Studio album by Kevin Moore
- Released: 1999
- Genre: Electronica
- Length: 66:20
- Producer: Kevin Moore

Kevin Moore chronology
|  | This Is a Recording (1999) | Memory Hole 1 (2004) |

= This Is a Recording (Kevin Moore album) =

This Is a Recording contains demos from the years 1994–1997. It is out of print, and Kevin Moore has publicly said that there will be no reprint.

==Track listing==
All music and lyrics by Kevin Moore, except "The Fucking Mouse" lyrics by Todd Farrington.

- [Data block]:
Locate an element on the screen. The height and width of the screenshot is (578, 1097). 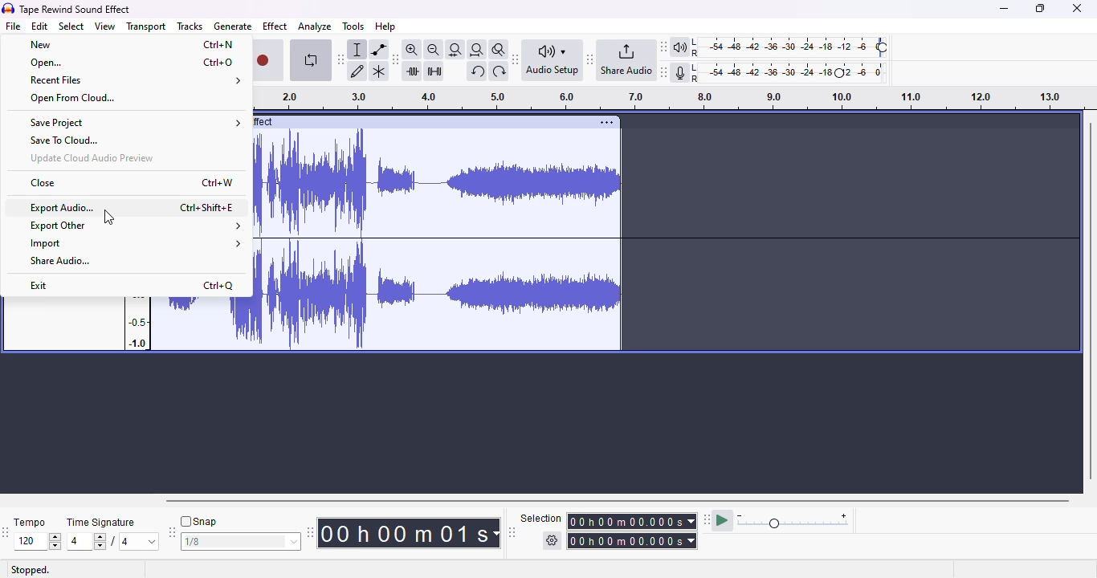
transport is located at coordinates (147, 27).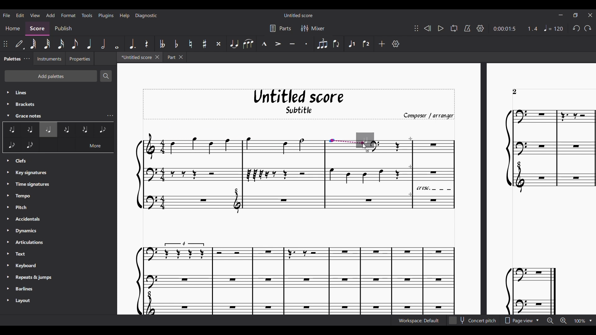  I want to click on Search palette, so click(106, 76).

- [Task description]:
Pick up the article on the Kevin Moore album This Is a Recording after its last sentence and continue it.

- [Response to this exercise]:
| No. | Title | Length |
|---|---|---|
| 1. | "Squelch" | 2:01 |
| 2. | "Hay Day. May Day. Help." | 4:28 |
| 3. | "Wednesday the Sky" | 4:44 |
| 4. | "Roll Away the Stone" | 3:46 |
| 5. | "Nora" | 4:58 |
| 6. | "On the Page" (early version) | 4:25 |
| 7. | "Blusong" | 4:28 |
| 8. | "S.O.S." | 7:24 |
| 9. | "Because the Plane Crashed" | 3:00 |
| 10. | "The Fucking Mouse" | 5:11 |
| 11. | "Shallow" | 3:04 |
| 12. | "Hollow" | 4:54 |
| 13. | "On the Page" (from 1995 Chroma Key demo) | 4:17 |
| 14. | "Watercolor" (from 1995 Chroma Key demo) | 4:22 |
| 15. | "Chromakey" (from 1995 Chroma Key demo) | 5:18 |

==Song information==
"Hay Day. May Day. Help", "Roll Away The Stone", "Nora", "Shallow" and "Hollow" are the remastered versions of songs previously released on Moore's demo tape titled Music Meant to Be Heard, which was distributed through Dream Theater fan clubs in 1995. "Hay Day. May Day. Help" was titled "Normal Words" on the original demo.

"Wednesday The Sky" is musically an early version of the song "S.O.S" from Chroma Key's first album Dead Air for Radios, although lyrically it's completely different.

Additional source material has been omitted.